Your goal:
Where the line containing "The image size is (342, 230)." appears in the entries below, begin there and output every line through the last, exactly, minus the pictures.

Stored data
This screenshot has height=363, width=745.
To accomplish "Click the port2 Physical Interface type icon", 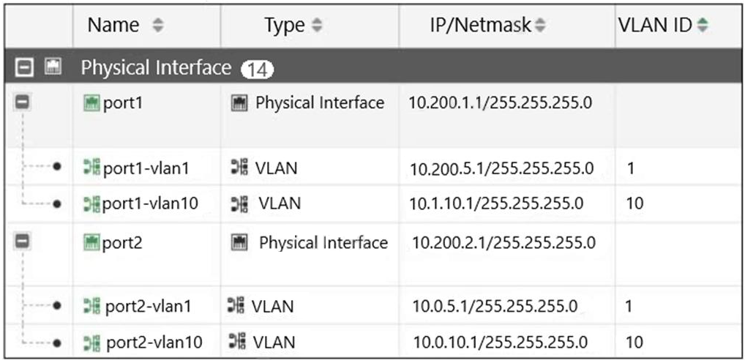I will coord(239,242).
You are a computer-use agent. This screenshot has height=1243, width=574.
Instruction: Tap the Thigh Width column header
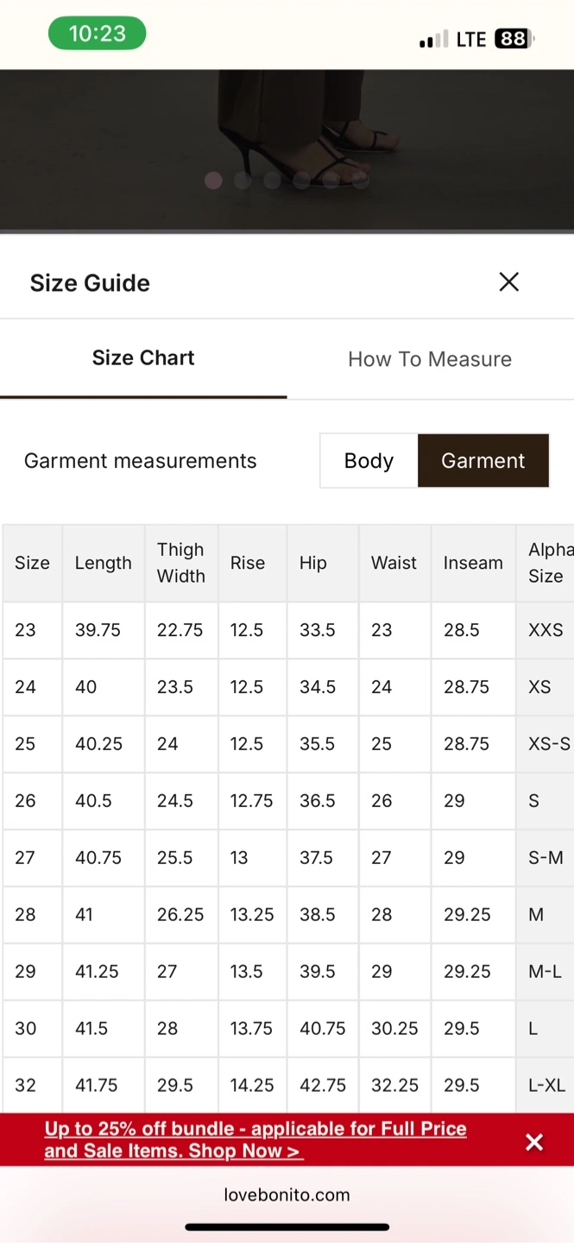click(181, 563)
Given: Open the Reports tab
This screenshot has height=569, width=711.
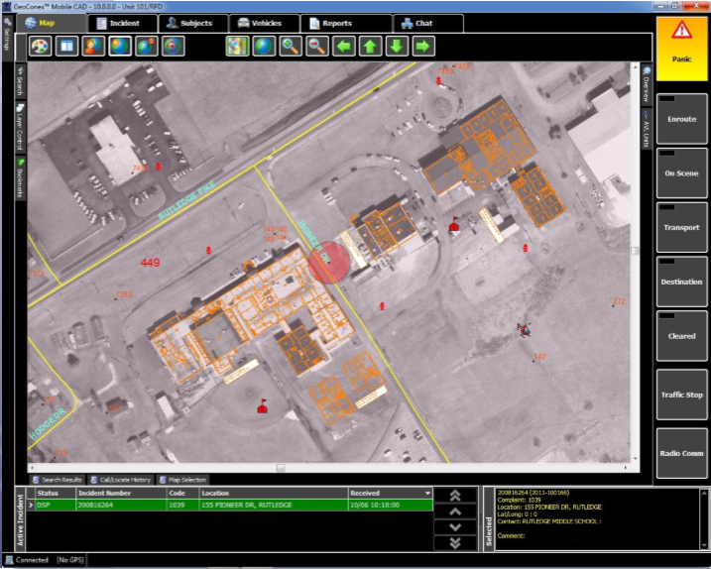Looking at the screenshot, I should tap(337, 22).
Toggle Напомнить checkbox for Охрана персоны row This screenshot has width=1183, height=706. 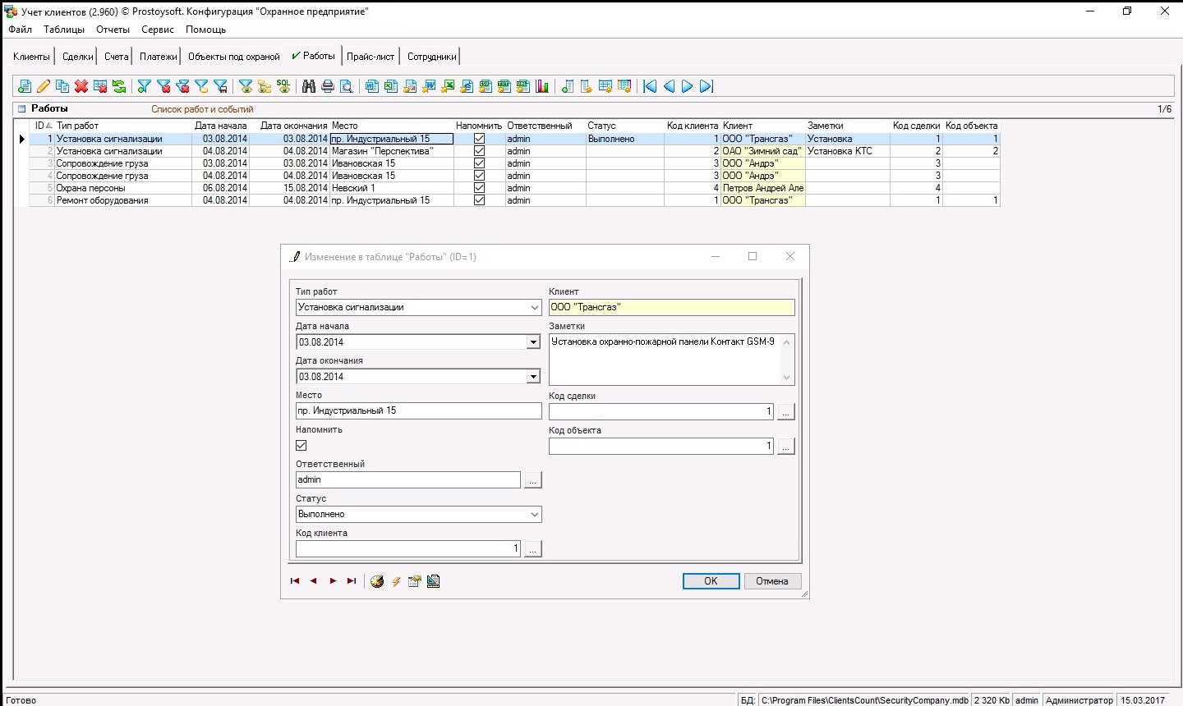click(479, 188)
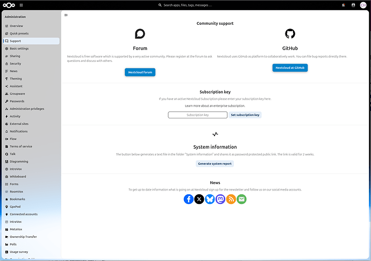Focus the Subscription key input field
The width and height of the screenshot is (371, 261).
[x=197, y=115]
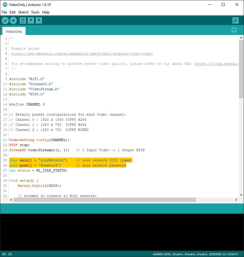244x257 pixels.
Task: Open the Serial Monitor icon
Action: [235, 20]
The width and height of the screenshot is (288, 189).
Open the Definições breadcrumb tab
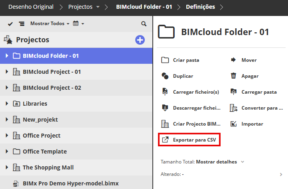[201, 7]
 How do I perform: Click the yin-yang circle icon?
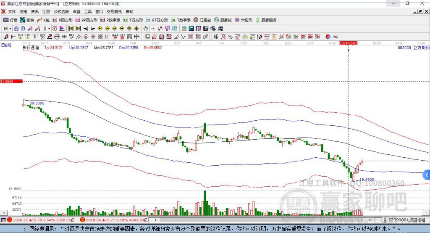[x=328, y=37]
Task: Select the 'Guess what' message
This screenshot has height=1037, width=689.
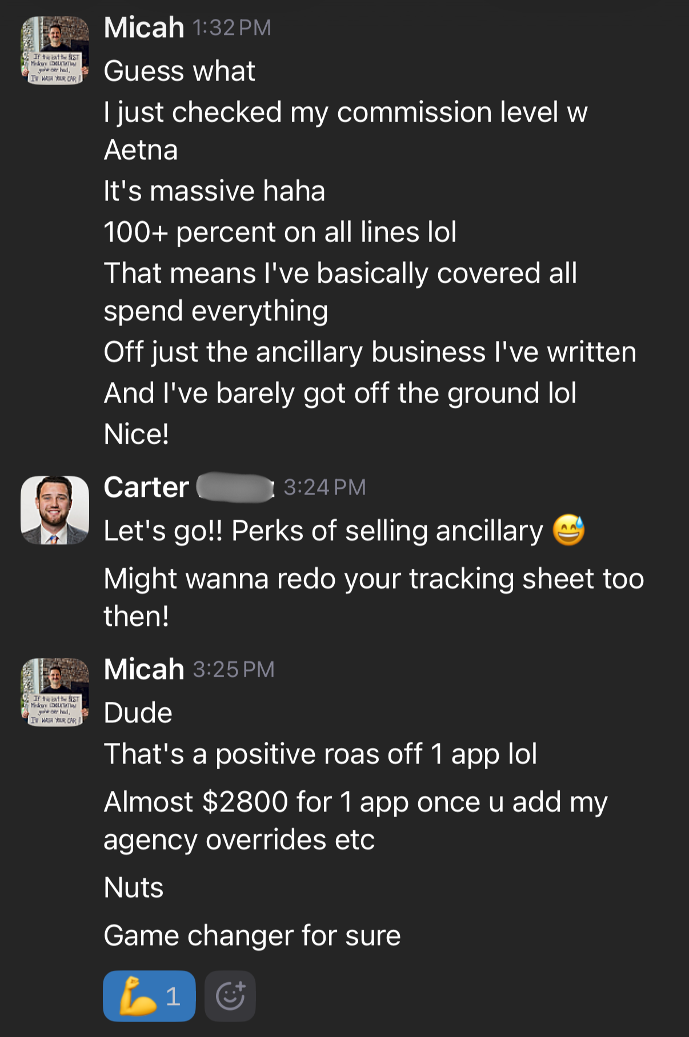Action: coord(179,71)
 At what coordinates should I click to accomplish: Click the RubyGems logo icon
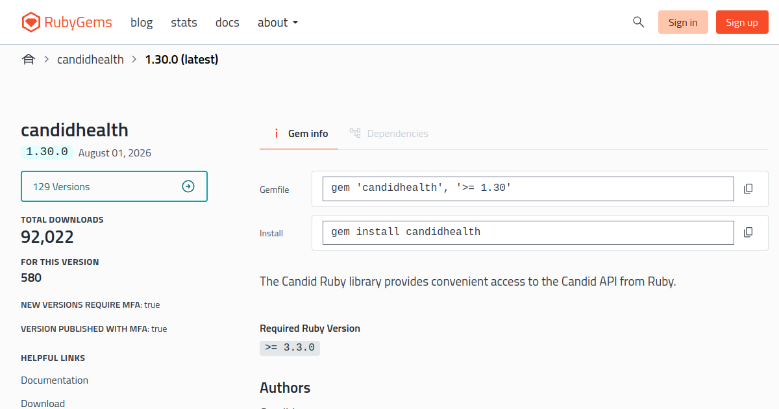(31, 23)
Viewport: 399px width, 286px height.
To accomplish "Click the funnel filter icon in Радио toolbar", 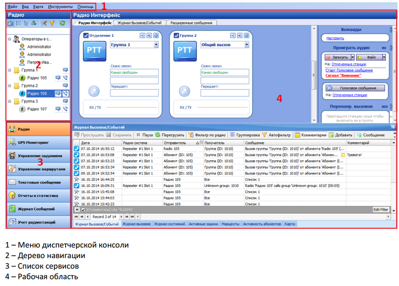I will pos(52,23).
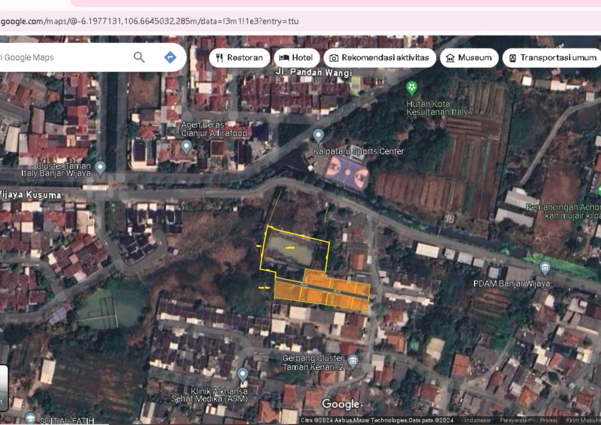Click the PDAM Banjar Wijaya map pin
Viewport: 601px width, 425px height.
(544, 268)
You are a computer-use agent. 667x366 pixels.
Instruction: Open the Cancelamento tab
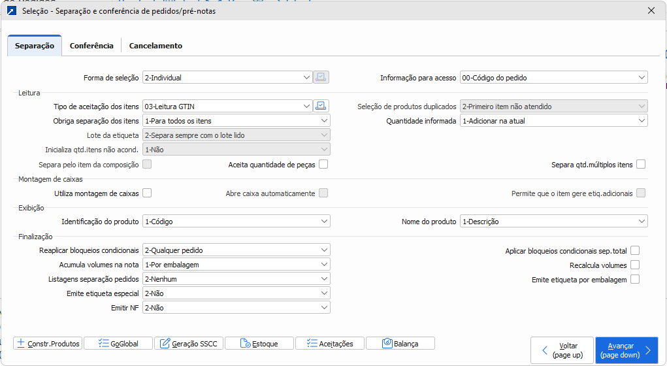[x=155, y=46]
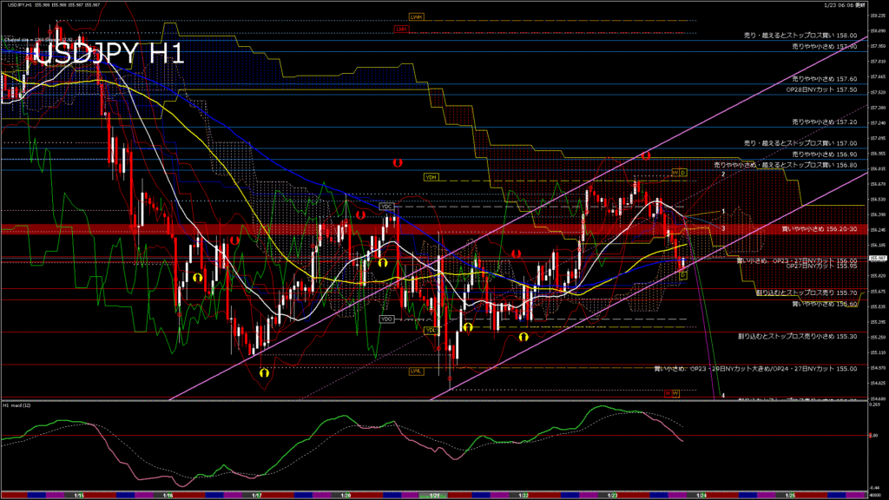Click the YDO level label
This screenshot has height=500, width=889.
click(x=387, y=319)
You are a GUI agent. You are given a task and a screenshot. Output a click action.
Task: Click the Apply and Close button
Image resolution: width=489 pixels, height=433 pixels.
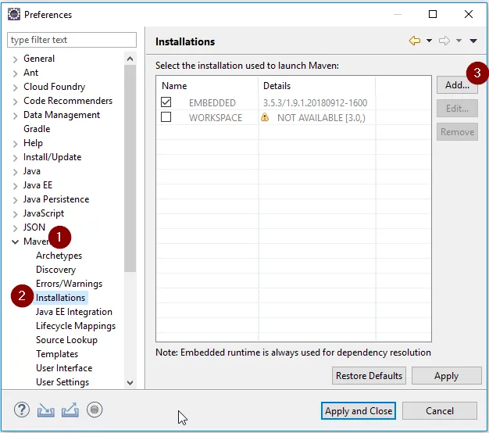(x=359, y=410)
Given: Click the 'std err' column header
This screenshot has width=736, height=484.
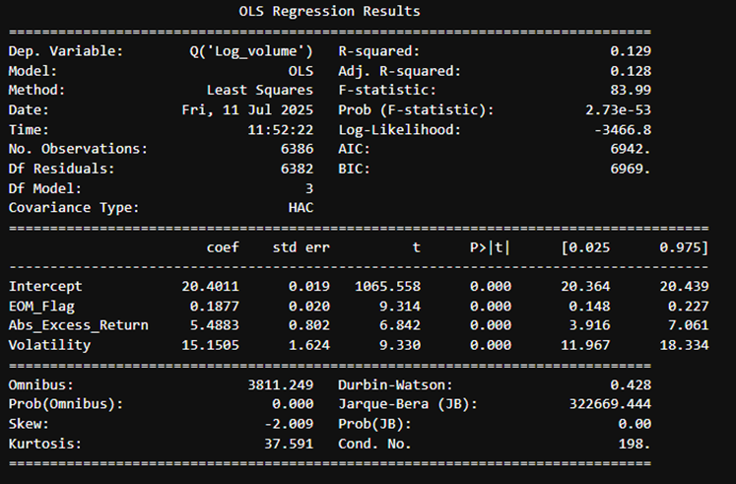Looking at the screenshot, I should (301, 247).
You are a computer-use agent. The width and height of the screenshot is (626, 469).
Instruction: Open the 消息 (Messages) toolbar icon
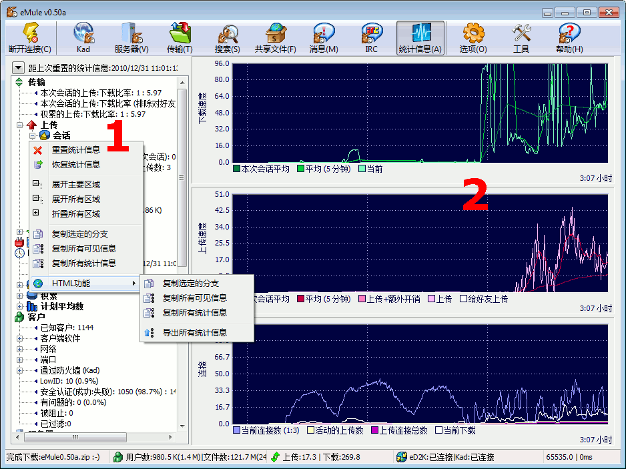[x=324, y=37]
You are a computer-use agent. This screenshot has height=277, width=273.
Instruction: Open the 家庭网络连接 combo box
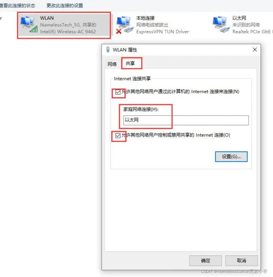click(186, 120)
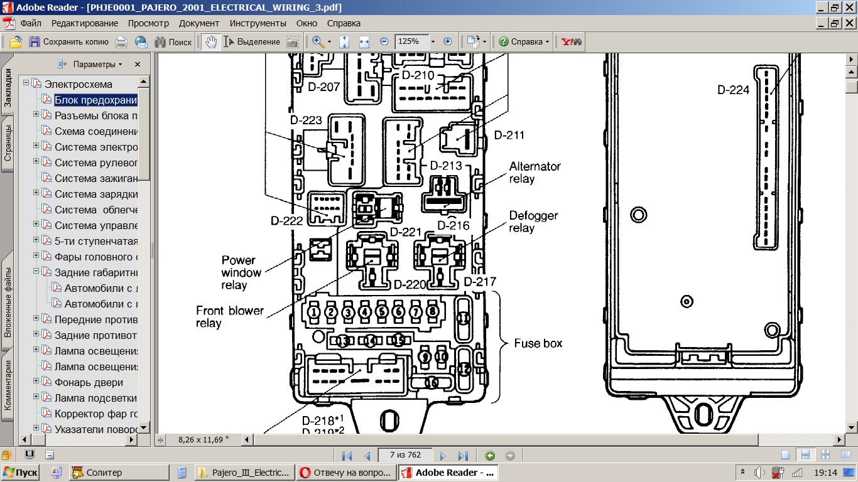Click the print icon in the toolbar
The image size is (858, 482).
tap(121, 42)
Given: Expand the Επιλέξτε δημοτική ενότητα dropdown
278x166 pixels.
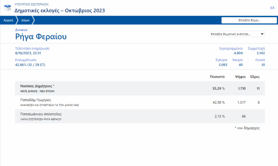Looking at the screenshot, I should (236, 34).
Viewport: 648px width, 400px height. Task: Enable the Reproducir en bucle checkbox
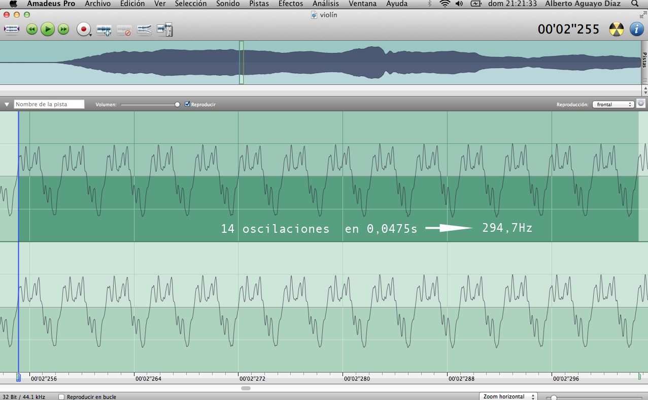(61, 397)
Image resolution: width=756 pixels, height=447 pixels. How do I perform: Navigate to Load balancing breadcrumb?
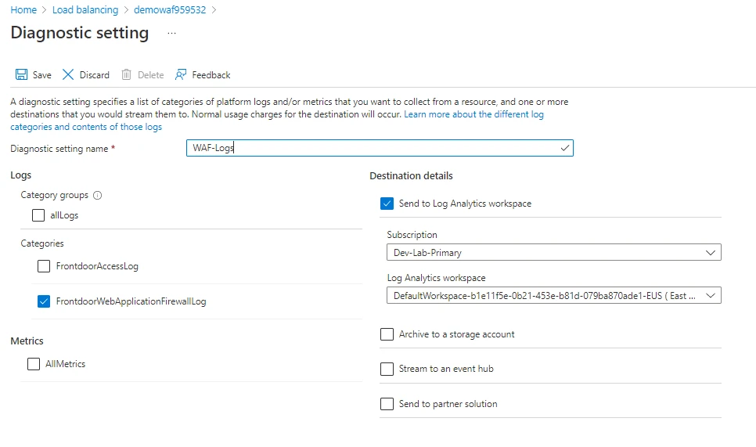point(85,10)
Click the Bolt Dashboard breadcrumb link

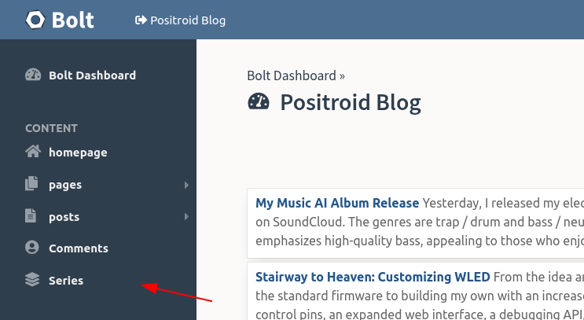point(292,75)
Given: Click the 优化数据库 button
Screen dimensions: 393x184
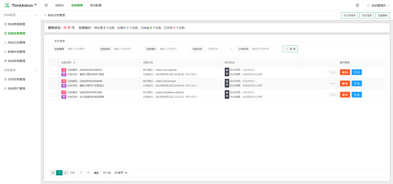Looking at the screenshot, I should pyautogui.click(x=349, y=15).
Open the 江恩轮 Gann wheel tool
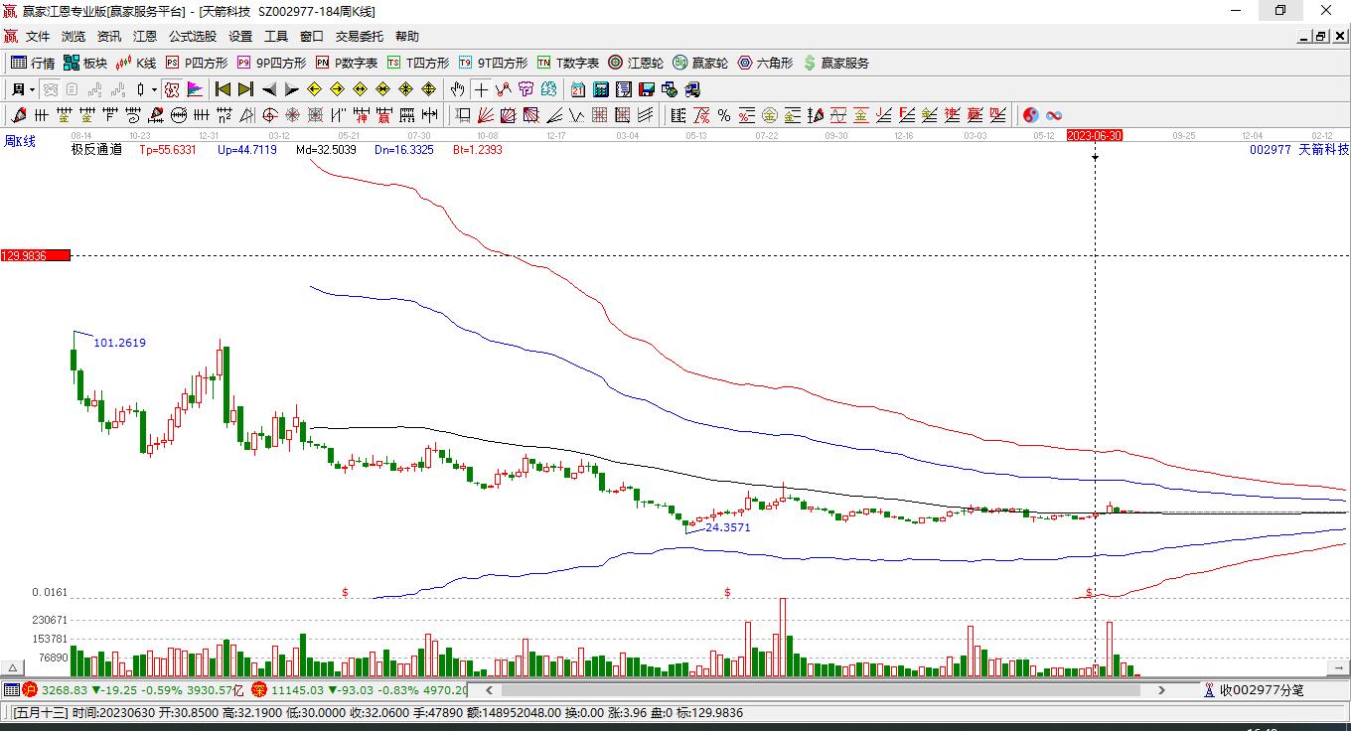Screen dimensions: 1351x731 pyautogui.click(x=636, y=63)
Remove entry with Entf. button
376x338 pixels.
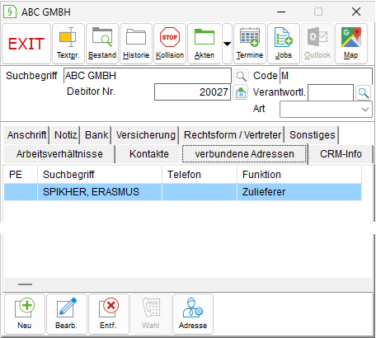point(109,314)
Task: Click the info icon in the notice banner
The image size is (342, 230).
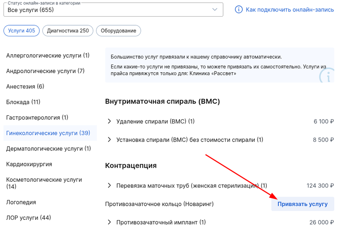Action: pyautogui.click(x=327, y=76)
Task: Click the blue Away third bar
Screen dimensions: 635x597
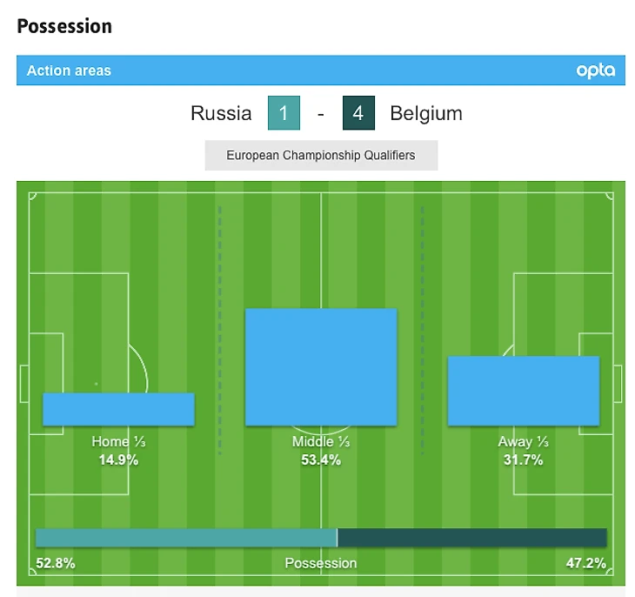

Response:
The image size is (342, 230).
Action: pyautogui.click(x=327, y=76)
Task: Click the blue Away third bar
Screen dimensions: 635x597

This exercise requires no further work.